#### 取り組む課題
自動車保険の特約についての文章で、筆者は今回のすべての失敗の原因を何だとしていますか?

わずかな値段の差が性能の差を大きく分ける製品やサービスはありますか?
自動車保険の付帯契約や特約ですね。 代車等諸費用特約がない自動車保険に加入し、今回、それでひどい目に遭いました。 ・代車等諸費用特約 これがない自動車保険(そもそも設定がない)に加入してしまったために、とんでもない目に遭いました。 この某保険会社↑に加入しているのですが、提携修理工場に入庫すると無料で代車が提供されます。ですがこれが大きな落とし穴で、大失敗でした。 提携先といっても一般の修理業者さんです。事故に遭ってから知ったのですが、ちゃんとしたメーカーの直営店(ディーラー)に持ち込めません。修理業者さんは当初私たちに、「この車 本当に修理して乗りますか? 全損になりそうですよ」と、修理しないように勧められました。 で、「修理前提でないと、代車は貸せませんよ。そうなれば事故車は、早く引き取ってもらわないと困ります」と言われました。家内も私も事故でフラフラ・ヘトヘトになっている時に、この一言です。まいりました。 仕方なく至急レンタカーを探し、1か月契約で手配しました。事故車両も、引き取り先を見つけ早急に引き取るようにしました。 ところが、当初修理工場から聞いていた修理代金の見積と保険会社のアジャスターの見積が大きく違っているのです。修理しないことが確定した段階で、いい加減な査定をされました。へしゃげたエンジンフードを開けもせずに査定です。 私は自動車整備士であり検査員でもあるので、車の構造は殆ど理解できています。査定結果を見て、見積がいかにいい加減かよくわかりました。エンジンは故障し、回転数が上がりません。室内のフロントパネルが事故の衝撃で盛り上がっているのに、見積に計上されず「経年劣化」で片づけられました。 今回の気づきは、事故に遭った場合の特約や付帯契約の大切さです。殆どの保険で特約・付帯契約などは選択できるようになっていますが、年間数千円程度の保険料です。 事故に遭ったら、やはり正規のディーラーに修理をお願いしたいところです。車がない期間、レンタカーがないと生活が成り立たなくなる場合が多いです。我が家の場合は、両親の介護と家内の送迎に車は欠かせません。 いくら提携修理工場なら代車は無料といっても、提携修理先に対して保険会社から代車料は出ないと聞きました。彼らも生活がありますし、ここはちゃんとした代車とロードサービスがある保険会社と契約すべきだったと反省しています。 今回、全ての失敗が、この代車等諸費用特約 を付帯した自動車保険に加入しなかったことに起因します。 加入しておくべき特約や付帯契約 ・弁護士費用特約: 相手に損害賠償を請求するときに弁護士費用を補償してもらえます。ちなみに、逆に賠償請求されたときの弁護士費用をカバーする保険は、別途加入が必要です ・ロードサービス: 車が大破した時やレッカー移動が必要な故障時に、レッカーで車を保管先まで搬送したり移動してくれたりする特約です。事故や故障などの時、宿泊費用まで保証してくれるサービスもあります。 ・代車等諸費用特約: 代車費用や移動費用・引き取り費用などロードサービスに準じた形で提供されるサービスです。自分が指定する修理先に入庫した場合でも代車が出るかどうかは、要チェックです。 ということで、今回は私の失敗を例に挙げて自動車保険に加入するときの注意点を書かせていただきました。皆様、お気をつけて。
保険の目的というのは、「契約者が被った損害の原状復帰」です。契約者がその目的を達成できない保険・保険者は糾弾されるべきで、契約者もそういった不測の事態に普段から備えておくことは大切だと感じます。
【ここまで2022年12月24日】QUORA以外での無断掲載はご遠慮ください。

保存されたデータセットの行:
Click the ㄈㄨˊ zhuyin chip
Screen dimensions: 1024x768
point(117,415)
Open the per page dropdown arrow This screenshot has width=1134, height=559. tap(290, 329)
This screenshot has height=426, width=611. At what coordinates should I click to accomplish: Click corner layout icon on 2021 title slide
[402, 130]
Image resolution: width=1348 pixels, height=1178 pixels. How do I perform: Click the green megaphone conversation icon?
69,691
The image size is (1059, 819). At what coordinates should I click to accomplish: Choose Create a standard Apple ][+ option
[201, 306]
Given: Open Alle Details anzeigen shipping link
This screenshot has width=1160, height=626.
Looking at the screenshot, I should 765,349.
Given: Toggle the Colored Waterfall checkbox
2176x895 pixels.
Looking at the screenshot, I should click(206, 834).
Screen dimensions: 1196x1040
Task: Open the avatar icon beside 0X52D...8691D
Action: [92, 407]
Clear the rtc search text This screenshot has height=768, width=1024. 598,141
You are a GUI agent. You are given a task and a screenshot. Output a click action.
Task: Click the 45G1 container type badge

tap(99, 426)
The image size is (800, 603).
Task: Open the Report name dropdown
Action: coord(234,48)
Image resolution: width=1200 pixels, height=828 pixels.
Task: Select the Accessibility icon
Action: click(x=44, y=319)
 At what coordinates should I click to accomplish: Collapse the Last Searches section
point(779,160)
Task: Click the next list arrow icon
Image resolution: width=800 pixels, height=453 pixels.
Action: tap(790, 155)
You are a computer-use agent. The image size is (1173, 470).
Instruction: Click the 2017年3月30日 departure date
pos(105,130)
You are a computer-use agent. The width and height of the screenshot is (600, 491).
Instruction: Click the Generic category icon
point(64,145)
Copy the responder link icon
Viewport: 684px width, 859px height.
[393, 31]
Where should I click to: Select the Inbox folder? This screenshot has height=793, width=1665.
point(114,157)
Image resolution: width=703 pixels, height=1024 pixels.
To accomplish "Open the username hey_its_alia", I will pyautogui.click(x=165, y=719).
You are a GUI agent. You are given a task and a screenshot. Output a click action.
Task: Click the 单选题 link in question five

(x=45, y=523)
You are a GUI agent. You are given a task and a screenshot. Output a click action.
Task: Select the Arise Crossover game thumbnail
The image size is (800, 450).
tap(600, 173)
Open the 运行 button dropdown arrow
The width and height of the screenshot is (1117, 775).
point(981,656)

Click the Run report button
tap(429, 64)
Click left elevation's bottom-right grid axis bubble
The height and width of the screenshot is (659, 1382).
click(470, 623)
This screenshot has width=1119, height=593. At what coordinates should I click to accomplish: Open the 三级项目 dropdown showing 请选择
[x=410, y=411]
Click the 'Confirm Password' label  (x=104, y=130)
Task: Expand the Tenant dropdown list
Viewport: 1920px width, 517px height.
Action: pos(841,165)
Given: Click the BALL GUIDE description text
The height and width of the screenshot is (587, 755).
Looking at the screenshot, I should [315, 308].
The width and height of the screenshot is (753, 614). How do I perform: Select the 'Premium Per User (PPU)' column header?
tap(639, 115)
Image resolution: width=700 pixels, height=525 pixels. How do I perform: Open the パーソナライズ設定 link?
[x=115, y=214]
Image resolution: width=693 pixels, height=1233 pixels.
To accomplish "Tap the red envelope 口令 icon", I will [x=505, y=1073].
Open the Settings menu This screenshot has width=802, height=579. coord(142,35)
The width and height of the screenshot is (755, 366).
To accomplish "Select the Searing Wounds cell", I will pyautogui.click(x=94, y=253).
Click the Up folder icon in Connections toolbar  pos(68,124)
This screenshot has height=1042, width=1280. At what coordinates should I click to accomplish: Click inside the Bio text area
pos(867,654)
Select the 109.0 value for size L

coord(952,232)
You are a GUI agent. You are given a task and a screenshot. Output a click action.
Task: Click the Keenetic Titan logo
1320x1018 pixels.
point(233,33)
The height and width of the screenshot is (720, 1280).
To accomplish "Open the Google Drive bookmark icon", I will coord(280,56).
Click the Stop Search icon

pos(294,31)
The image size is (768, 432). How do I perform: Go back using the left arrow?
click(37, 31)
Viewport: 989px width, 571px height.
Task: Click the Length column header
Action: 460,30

#### 課題の結果
代車等諸費用特約を付帯した自動車保険に加入しなかったことです。